I don't get to say this on very many occasions with questions like this...
Your textbook is wrong.
A typical potassium reversal potential in a cell is ~-90 mV. Hyperpolarization through voltage-gated potassium channels can never go more negative than that reversal potential.
An experimenter with access to the cell through a patch clamp electrode could possibly set the voltage more negative than potassium reversal, in which case indeed, potassium would flow against it's concentration gradient into the cell due to the electrical potential. It is not possible to reach those very negative potentials using potassium channels alone.
For a typical cell, the resting membrane potential is more like -70 mV. This resting potential is due to the "leak conductance", which does include potassium but also includes other ions.
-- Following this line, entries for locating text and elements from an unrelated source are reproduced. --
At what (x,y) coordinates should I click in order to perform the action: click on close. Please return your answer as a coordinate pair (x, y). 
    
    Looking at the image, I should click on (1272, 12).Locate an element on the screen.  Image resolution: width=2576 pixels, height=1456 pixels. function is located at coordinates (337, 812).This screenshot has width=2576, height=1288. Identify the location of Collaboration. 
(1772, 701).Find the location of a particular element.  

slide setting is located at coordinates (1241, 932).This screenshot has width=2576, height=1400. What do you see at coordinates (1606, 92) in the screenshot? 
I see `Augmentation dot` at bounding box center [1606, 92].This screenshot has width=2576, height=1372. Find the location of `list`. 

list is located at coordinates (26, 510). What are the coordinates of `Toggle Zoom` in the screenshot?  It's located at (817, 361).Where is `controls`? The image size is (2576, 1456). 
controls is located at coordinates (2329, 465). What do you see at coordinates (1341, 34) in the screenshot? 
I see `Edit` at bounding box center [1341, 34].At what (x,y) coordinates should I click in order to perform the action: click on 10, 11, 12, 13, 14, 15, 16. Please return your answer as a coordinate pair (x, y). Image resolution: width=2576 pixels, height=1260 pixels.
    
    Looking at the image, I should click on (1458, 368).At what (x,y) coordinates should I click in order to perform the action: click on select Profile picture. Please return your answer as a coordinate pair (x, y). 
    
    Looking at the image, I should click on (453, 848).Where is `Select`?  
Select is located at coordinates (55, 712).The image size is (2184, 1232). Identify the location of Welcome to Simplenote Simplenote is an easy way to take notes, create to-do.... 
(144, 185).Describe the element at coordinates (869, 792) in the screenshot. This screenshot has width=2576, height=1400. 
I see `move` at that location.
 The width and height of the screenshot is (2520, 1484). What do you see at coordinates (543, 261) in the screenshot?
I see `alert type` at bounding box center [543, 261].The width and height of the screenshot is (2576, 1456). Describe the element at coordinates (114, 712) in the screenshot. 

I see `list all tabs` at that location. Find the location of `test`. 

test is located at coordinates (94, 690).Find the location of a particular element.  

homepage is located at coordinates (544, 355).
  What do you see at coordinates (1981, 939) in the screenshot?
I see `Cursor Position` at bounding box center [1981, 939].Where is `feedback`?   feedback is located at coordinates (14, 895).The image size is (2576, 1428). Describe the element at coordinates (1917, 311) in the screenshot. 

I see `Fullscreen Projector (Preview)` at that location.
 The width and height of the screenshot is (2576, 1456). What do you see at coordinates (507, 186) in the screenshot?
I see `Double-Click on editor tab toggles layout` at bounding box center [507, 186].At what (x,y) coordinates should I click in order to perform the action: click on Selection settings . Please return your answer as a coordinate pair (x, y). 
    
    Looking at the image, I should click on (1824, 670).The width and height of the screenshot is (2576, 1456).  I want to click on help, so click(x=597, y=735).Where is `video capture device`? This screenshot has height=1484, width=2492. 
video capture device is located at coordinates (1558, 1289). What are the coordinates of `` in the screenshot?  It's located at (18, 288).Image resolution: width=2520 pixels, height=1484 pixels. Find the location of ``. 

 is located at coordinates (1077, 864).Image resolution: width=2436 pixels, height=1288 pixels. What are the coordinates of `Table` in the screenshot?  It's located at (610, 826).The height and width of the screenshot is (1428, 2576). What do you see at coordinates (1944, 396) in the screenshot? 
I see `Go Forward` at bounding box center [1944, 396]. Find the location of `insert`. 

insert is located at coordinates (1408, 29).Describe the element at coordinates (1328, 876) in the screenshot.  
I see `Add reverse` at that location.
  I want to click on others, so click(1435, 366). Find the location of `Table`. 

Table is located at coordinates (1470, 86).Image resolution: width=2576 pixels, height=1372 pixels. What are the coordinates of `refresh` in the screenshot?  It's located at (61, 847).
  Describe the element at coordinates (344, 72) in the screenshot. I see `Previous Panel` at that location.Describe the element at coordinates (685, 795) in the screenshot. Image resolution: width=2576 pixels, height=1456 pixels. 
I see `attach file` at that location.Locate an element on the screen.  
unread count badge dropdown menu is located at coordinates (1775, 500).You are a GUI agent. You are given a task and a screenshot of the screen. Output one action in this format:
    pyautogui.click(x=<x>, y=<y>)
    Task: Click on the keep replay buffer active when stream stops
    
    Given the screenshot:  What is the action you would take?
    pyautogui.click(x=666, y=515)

The ratio of sodium to potassium permeability is typically around 1:20; potassium dominates but you can't just ignore the other ions. A more accurate replacement statement for your textbook would be:
The leakage conductances tend to drive the membrane potential from hyperpolarized state to the resting state as the net positive flow of ions is inward.
Even at rest, you will always find a slow potassium leak out of the cell. The reason that the cell is at equilibrium at rest is because this leak out of the cell is perfectly balanced by net positive charge flowing in to the cell; this is mostly sodium but can be other ions like calcium as well (note also that that chloride leaving the cell is also a net positive charge in).
Some of the sodium leak current is through specific sodium leak channels, but co-transporters that use the sodium concentration gradient also contribute.
Ren, D. (2011). Sodium leak channels in neuronal excitability and rhythmic behaviors. Neuron, 72(6), 899-911.